Mereka sebagai korban mengalami kegamangan dalam trauma kejahatan seksual, pertama mereka akan bangkit namun menjadi pribadi yang terus membawa luka batin, dan kedua berada dalam gangguan fisik psikis yang bisa berdampak sangat buruk. Posisi keduanya tidak ada yang mengenakkan untuk anak yang mengalami kejahatan seksual. Bahkan menjadi stigma tak berkesudahan.

Karena ada perjalanan hidup yang belum pada waktunya, namun sudah harus menanggung sepanjang hidup, sehingga menjadi alarm yang akan bunyi terus sepanjang hidupnya. Untuk itulah para psikolog menyarankan hypnotherapy harus terus dilakukan sepanjang hidupnya, karena menjadi faktor sangat penting untuk menjaga dua kondisi tersebut, agar seimbang dalam perjalanan hidup korban.

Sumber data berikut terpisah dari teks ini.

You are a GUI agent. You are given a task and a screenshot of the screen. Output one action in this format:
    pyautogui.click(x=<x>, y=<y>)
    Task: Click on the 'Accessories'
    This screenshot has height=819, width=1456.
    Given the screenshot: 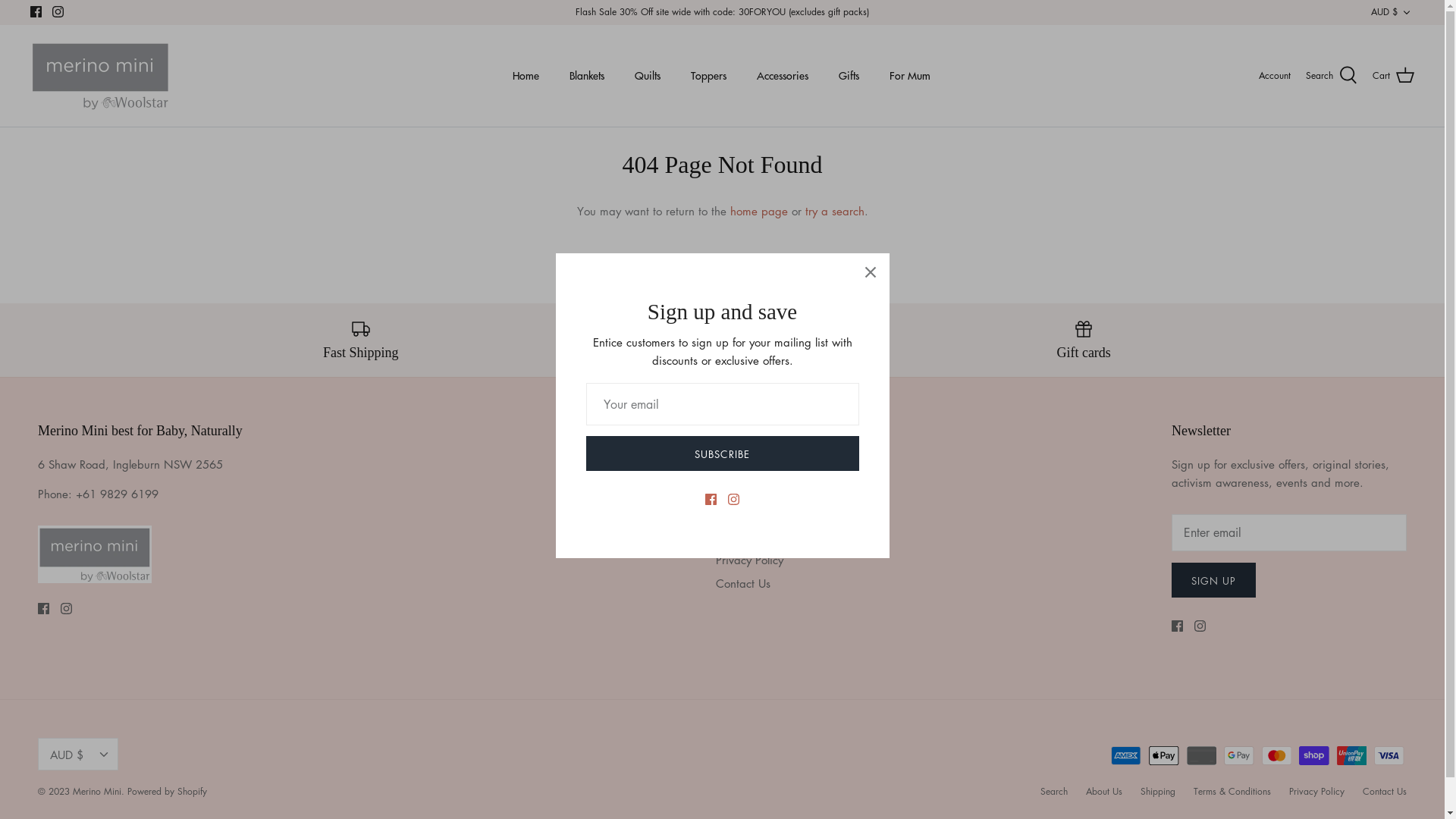 What is the action you would take?
    pyautogui.click(x=783, y=75)
    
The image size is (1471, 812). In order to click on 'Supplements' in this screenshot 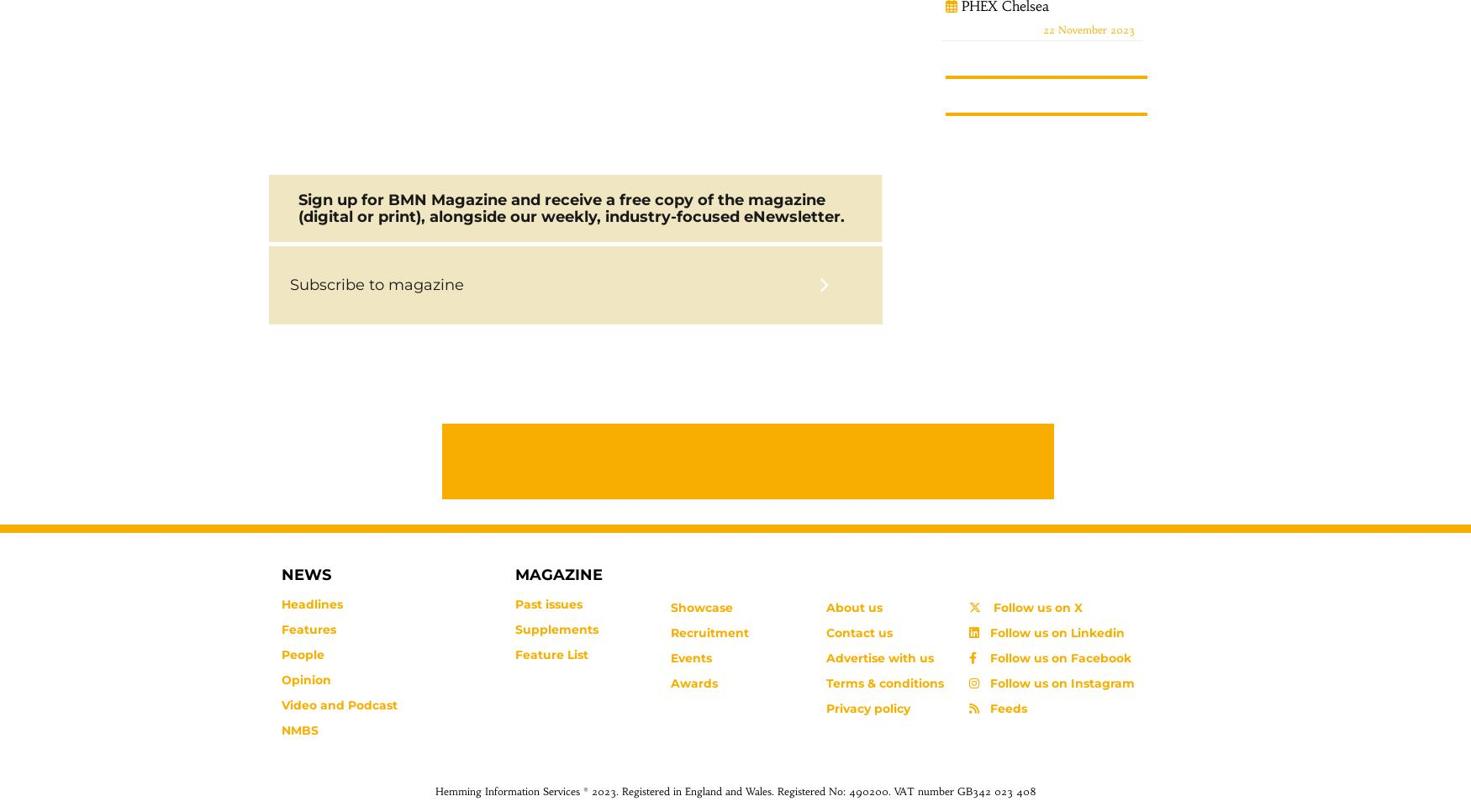, I will do `click(555, 630)`.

Pidana Untuk Pelaku Mengancam Sepanjang Hidupnya

Dan aturan regulasi dalam pidana kejahatan seksual pada anak berada dalam ruang yang hidup, sehingga pelaku tidak bisa bebas begitu saja, meski sudah keluar dari tahanan. Undang Undang 17 tahun 2016 yang berisi pemberatan hukuman kepada pelaku kejahatan seksual anak, yang memberikan pidana kebiri, lapor diri, pengawasan, tahanan kota, kebebasan bersyarat, mengumumkan pelaku, penanaman chip. Artinya para pelaku meski bebas, tidak bisa jauh dari proses hukum pidana yang melekat sepanjang hidupnya.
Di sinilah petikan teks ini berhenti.